> **SUPPLIED TEXT**
—————

Ask HN: What are the best resources for learning PostgreSQL? - foxhedgehog
======
craigkerstiens
Here's a number which are all some shameless plugs:

\- Personal blog -
[http://www.craigkerstiens.com/categories/postgres/](http://www.craigkerstiens.com/categories/postgres/)

\- Postgres guide -
[http://www.postgresguide.com/](http://www.postgresguide.com/)

\- Postgres Weekly -
[http://www.postgresweekly.com](http://www.postgresweekly.com)

Beyond that there's this which has a number of resources
[https://github.com/dhamaniasad/awesome-
postgres](https://github.com/dhamaniasad/awesome-postgres) and finally in
terms of reference documentation the Postgres docs themselves are great
([http://www.postgresql.org/docs/9.4/static/](http://www.postgresql.org/docs/9.4/static/)).

—————

> **WHAT YOU NEED TO DO**
• 1. Reproduce the PostgreSQL thread word for word, from "Ask HN: What" to "[http://www.postgresguide.com/](http://www.postgresguide.com/)".
• 2. Pick up the thread on PostgreSQL learning resources right after its last sentence and keep it going.

> **PROVIDED DATA**

—————

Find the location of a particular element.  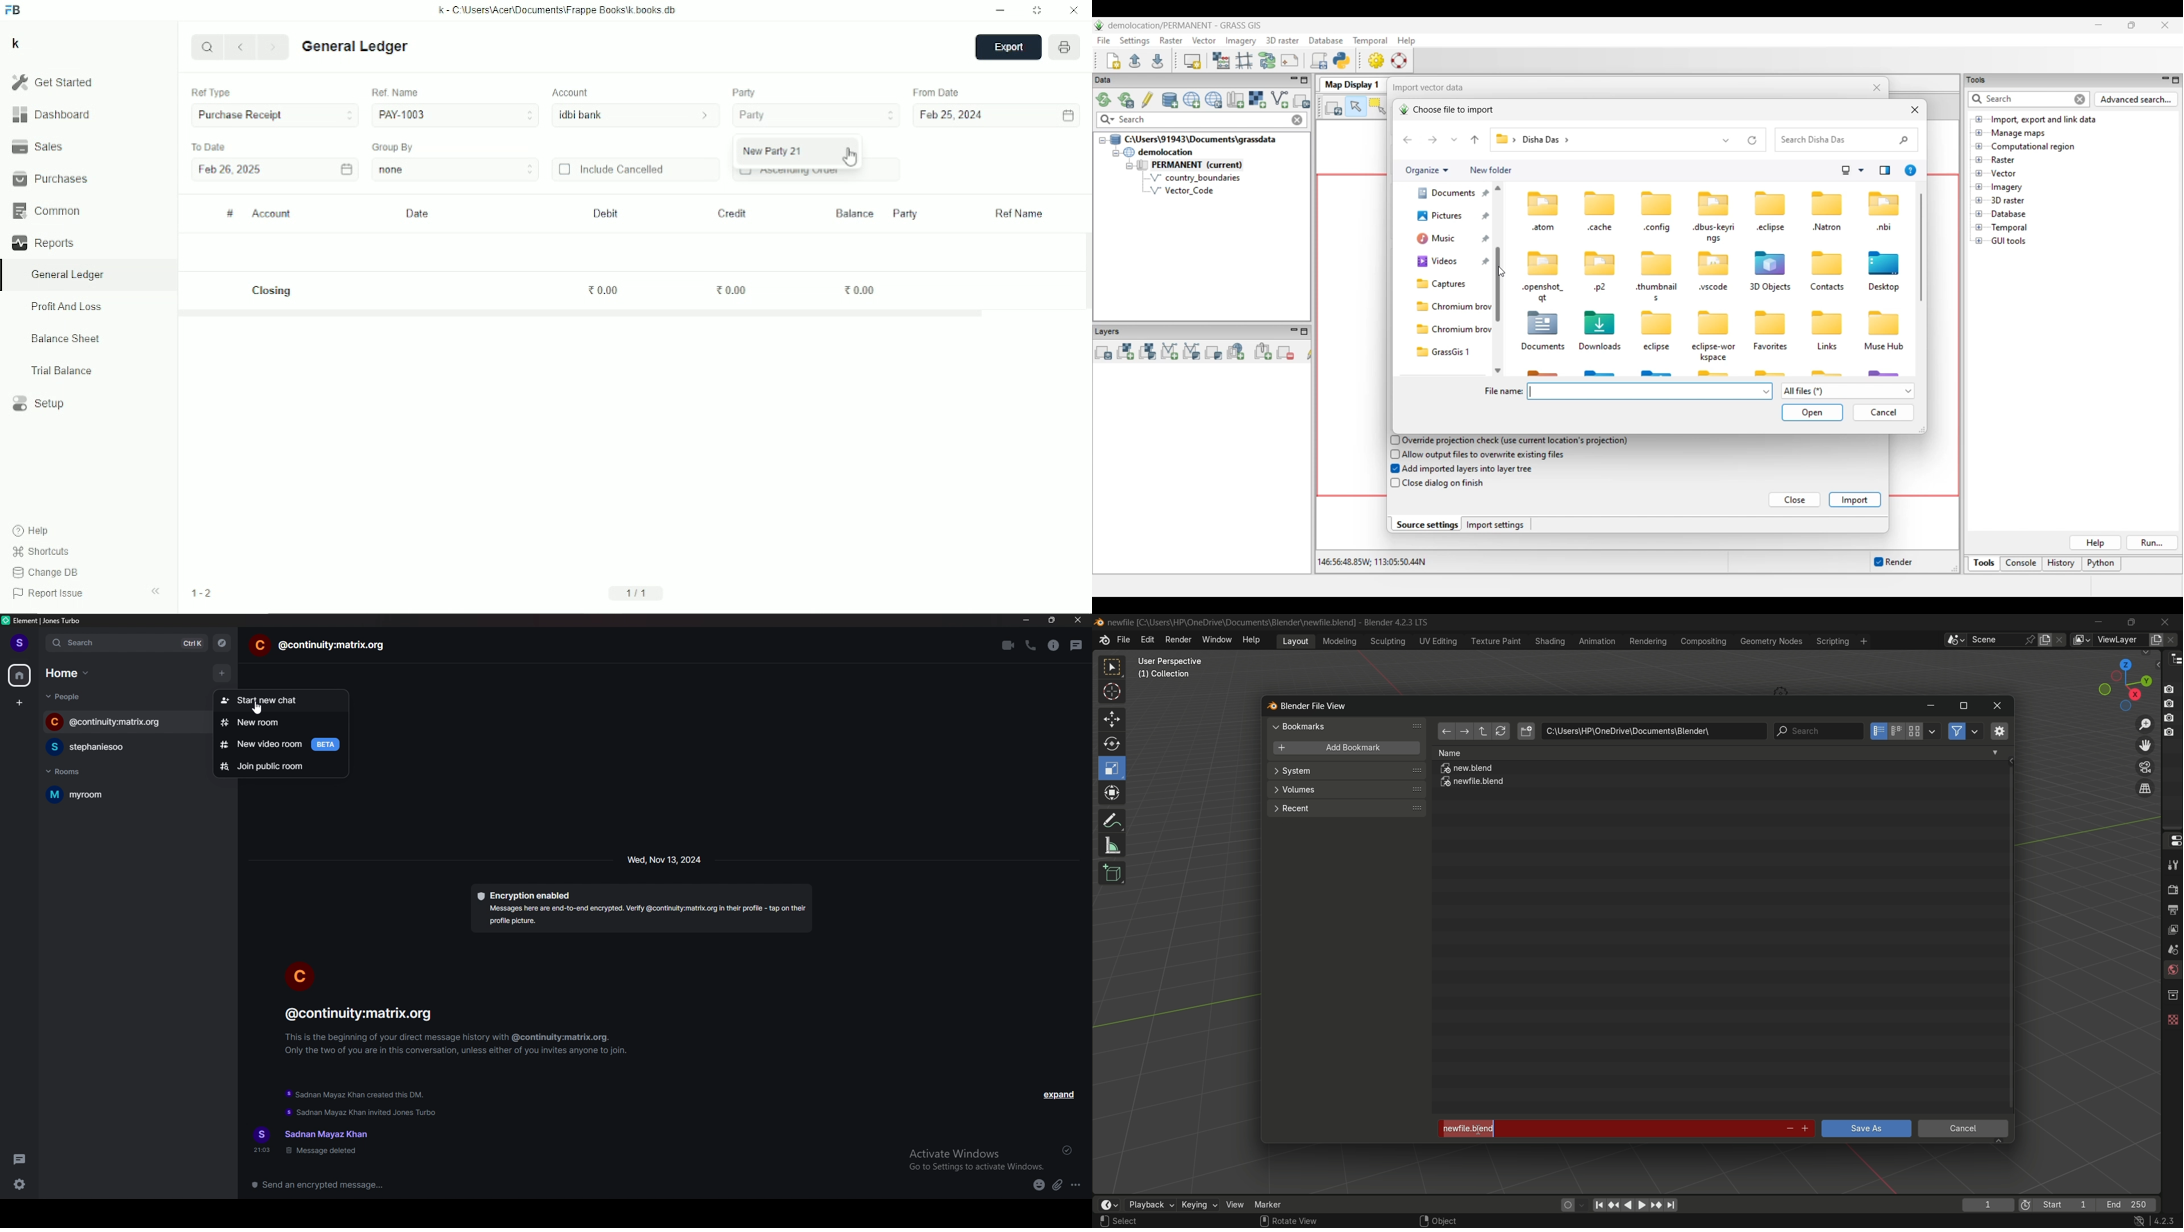

video call is located at coordinates (1007, 645).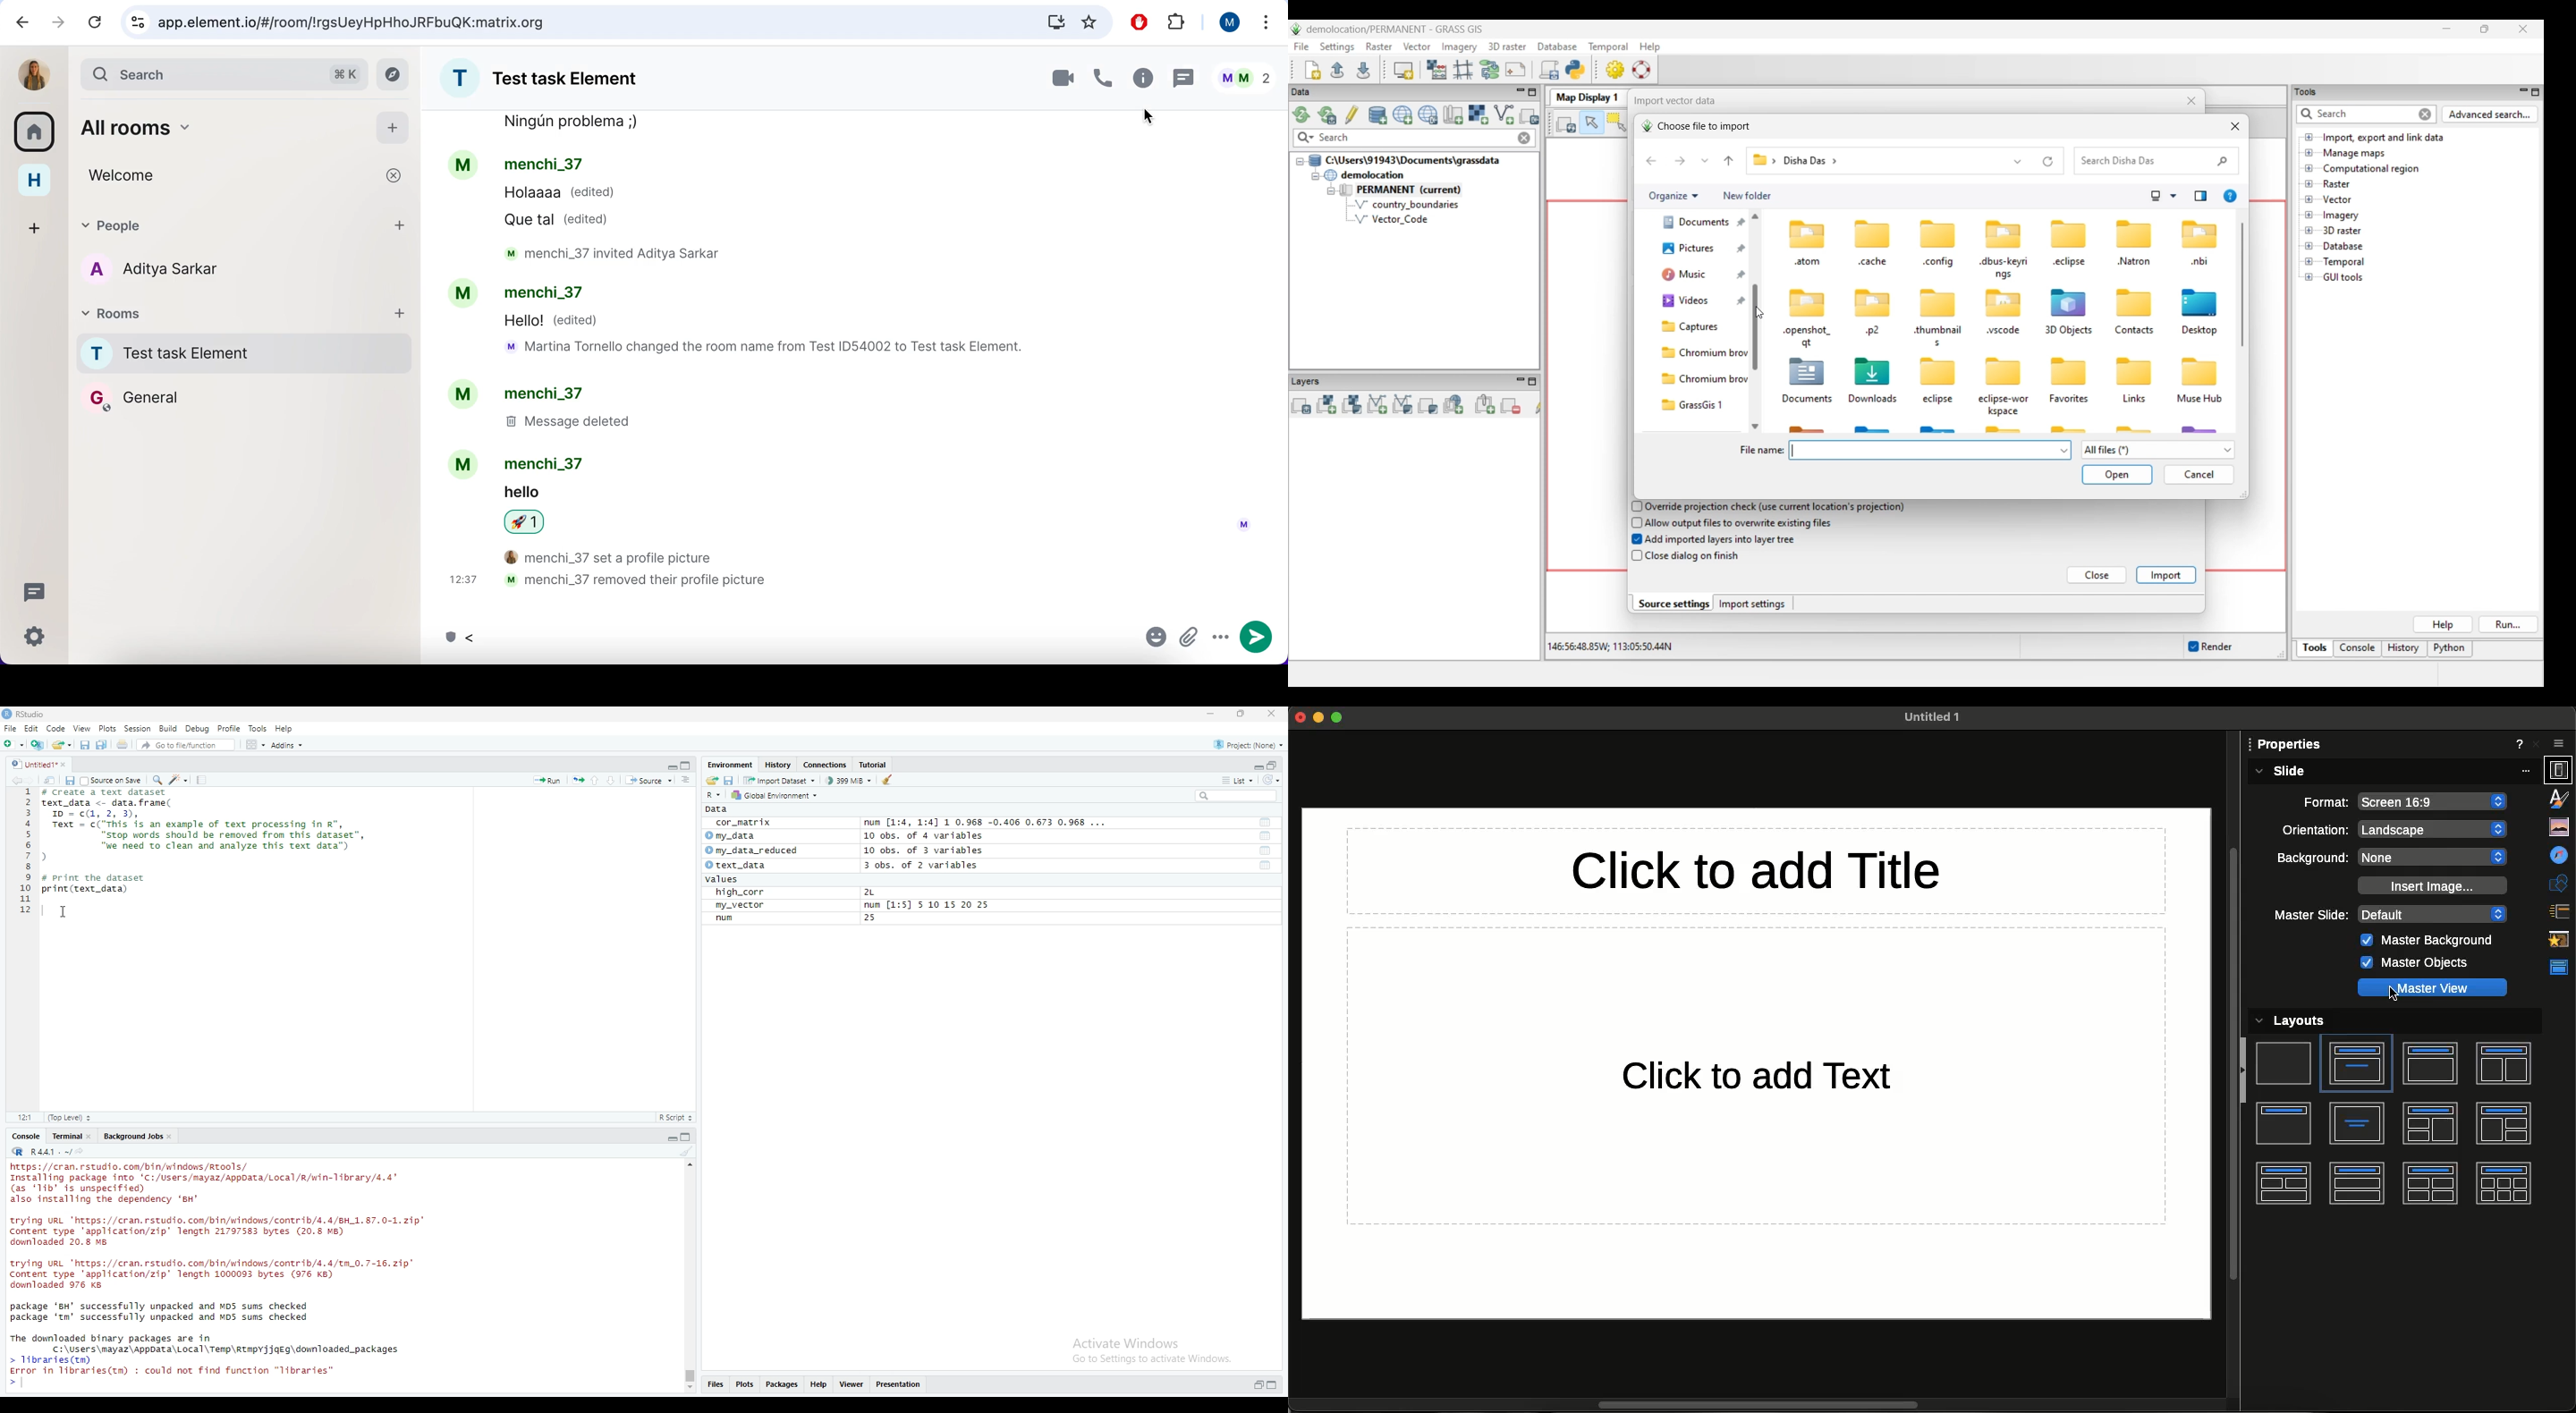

—————

> **ANSWER SET**
• 1.
Ask HN: What are the best resources for learning PostgreSQL? - foxhedgehog
======
craigkerstiens
Here's a number which are all some shameless plugs:

\- Personal blog -
[http://www.craigkerstiens.com/categories/postgres/](http://www.craigkerstiens.com/categories/postgres/)

\- Postgres guide -
[http://www.postgresguide.com/](http://www.postgresguide.com/)

• 2.
Though a word of caution the Postgres docs aren't the best on the tutorial,
but for reference docs they're great.

------
symkat
I've always found the best way to learn a new technology in general is to have
a problem to solve with it.

Instead of trying to learn Postgres itself, try to do the following:

1) Get it installed and running

2) Write a schema for _something_ (blog, billing system). Look through
Postgres's documentation on types.

3) Get a role created for accessing the schema and update the hba config file
to let your user access the schema from whatever servers you need to.

Postgres is pretty well documented, google "Postgres Whatever" will usually
bring you to a postgres documentation page, for instance to understand the
types 'Postgres data types' first result is:
[http://www.postgresql.org/docs/9.4/static/datatype.html](http://www.postgresql.org/docs/9.4/static/datatype.html)